What this task involves =>
Write out the records below exactly as they appear, covering everything from the line containing "This screenshot has height=720, width=1280." down to the line containing "Options is located", with both of those lines included.

Recorded data =>
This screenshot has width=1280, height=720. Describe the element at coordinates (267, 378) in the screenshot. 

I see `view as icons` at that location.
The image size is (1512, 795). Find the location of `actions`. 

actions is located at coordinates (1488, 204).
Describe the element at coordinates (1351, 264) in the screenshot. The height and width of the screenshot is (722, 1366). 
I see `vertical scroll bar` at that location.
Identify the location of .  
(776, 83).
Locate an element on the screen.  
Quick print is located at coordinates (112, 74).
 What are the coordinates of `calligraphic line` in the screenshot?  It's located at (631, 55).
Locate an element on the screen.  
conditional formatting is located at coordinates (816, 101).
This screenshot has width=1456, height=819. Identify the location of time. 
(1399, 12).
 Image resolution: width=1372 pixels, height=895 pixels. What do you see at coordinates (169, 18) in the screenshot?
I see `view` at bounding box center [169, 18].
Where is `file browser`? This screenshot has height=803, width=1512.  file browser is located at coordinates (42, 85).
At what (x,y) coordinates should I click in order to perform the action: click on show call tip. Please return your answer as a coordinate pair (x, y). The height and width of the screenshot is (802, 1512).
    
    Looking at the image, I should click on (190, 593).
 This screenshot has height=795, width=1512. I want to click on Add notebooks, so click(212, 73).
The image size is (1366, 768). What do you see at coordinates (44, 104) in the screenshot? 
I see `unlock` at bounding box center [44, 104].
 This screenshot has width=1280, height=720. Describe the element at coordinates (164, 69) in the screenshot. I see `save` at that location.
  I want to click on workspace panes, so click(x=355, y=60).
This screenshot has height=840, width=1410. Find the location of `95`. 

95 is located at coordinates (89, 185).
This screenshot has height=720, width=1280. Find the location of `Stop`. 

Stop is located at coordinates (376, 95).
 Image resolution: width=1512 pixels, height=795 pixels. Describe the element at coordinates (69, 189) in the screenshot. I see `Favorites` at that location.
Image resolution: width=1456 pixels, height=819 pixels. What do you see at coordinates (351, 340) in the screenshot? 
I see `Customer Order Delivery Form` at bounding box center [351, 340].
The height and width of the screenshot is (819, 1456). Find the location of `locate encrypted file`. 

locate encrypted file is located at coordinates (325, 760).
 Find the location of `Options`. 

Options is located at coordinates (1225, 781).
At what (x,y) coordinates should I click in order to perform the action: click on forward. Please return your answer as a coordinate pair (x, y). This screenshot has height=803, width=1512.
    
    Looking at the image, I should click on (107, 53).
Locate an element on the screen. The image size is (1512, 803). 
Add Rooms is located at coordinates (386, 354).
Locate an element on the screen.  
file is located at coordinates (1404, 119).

Finished answer =>
This screenshot has height=720, width=1280. Find the location of `Stop`. 

Stop is located at coordinates (376, 95).
 Image resolution: width=1512 pixels, height=795 pixels. Describe the element at coordinates (69, 189) in the screenshot. I see `Favorites` at that location.
Image resolution: width=1456 pixels, height=819 pixels. What do you see at coordinates (351, 340) in the screenshot? 
I see `Customer Order Delivery Form` at bounding box center [351, 340].
The height and width of the screenshot is (819, 1456). Find the location of `locate encrypted file`. 

locate encrypted file is located at coordinates (325, 760).
 Find the location of `Options`. 

Options is located at coordinates (1225, 781).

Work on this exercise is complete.